Task statement:
Each line of the data below from the one holding "Task: Click LIZ CROKIN verified badge" to the one holding "Screen dimensions: 662x1145", inclusive, is to be reproduced exactly; no other line belongs in the answer.

Exercise materials:
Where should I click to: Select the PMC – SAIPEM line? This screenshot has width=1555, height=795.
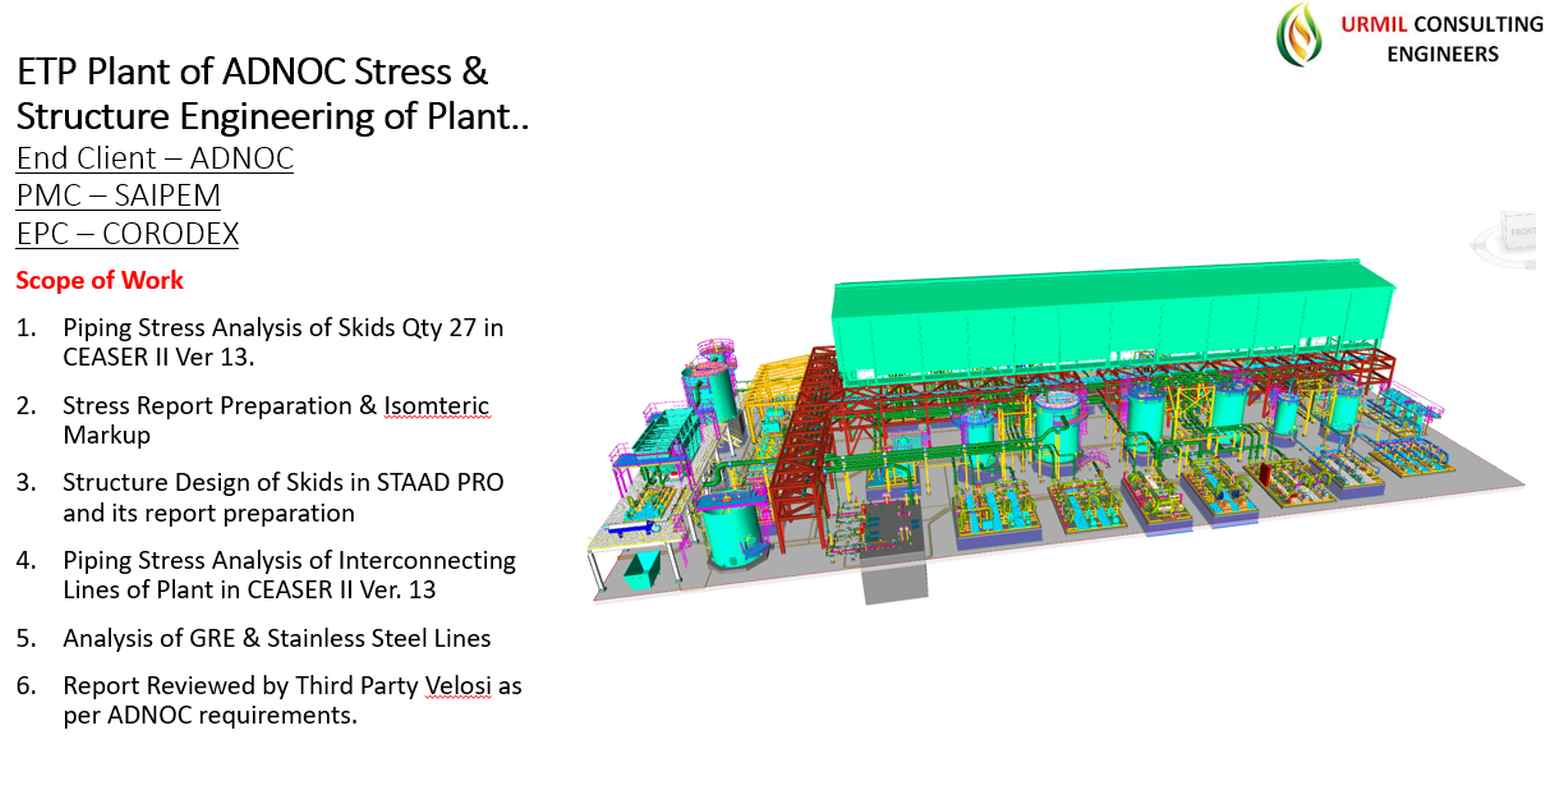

* * *

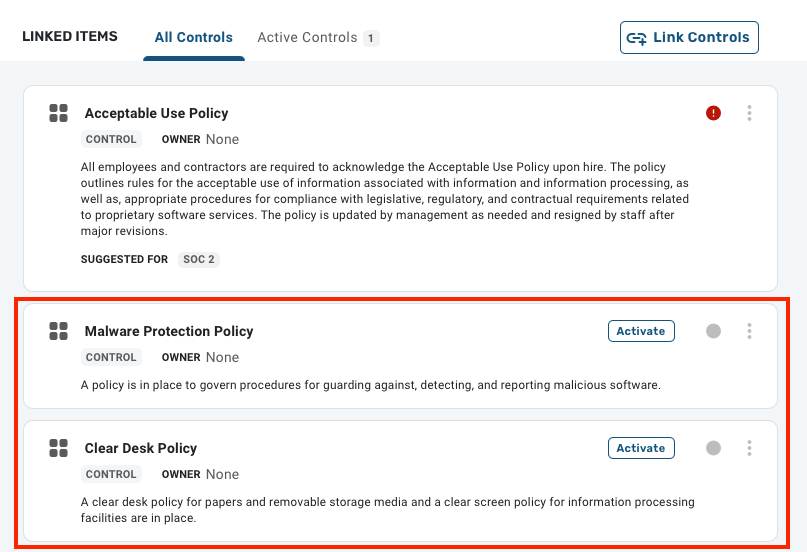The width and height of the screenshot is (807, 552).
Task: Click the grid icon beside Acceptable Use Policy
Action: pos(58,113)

* * *

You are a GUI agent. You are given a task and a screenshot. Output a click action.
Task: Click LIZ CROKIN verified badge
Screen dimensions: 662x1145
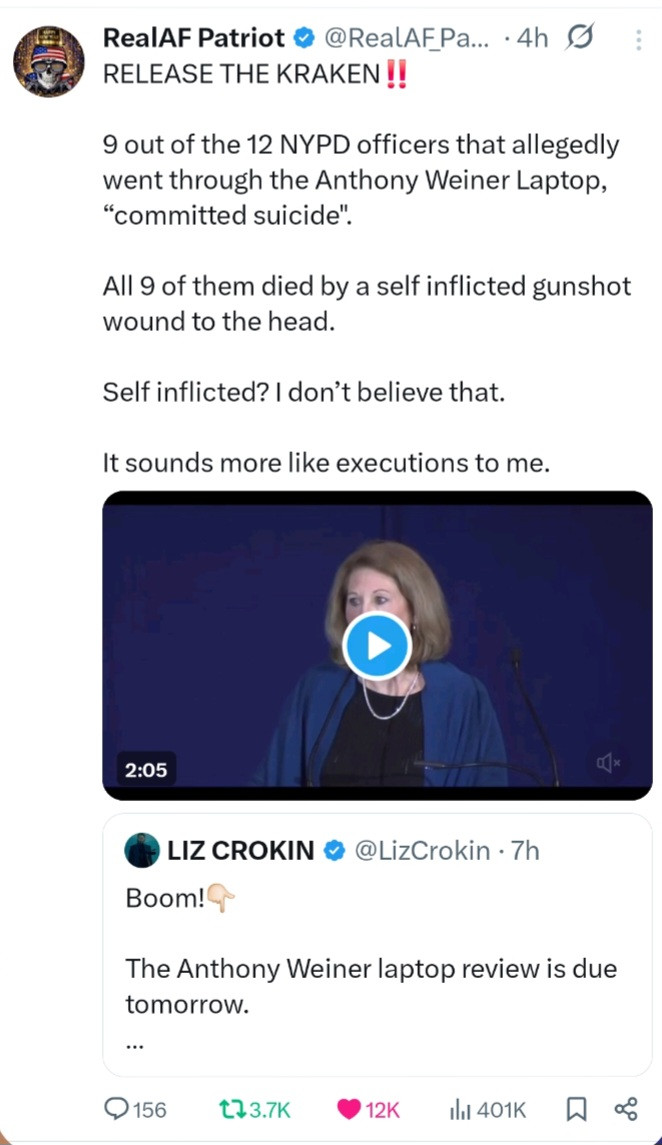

Completed task:
Task: Click LIZ CROKIN verified badge
Screen dimensions: 662x1145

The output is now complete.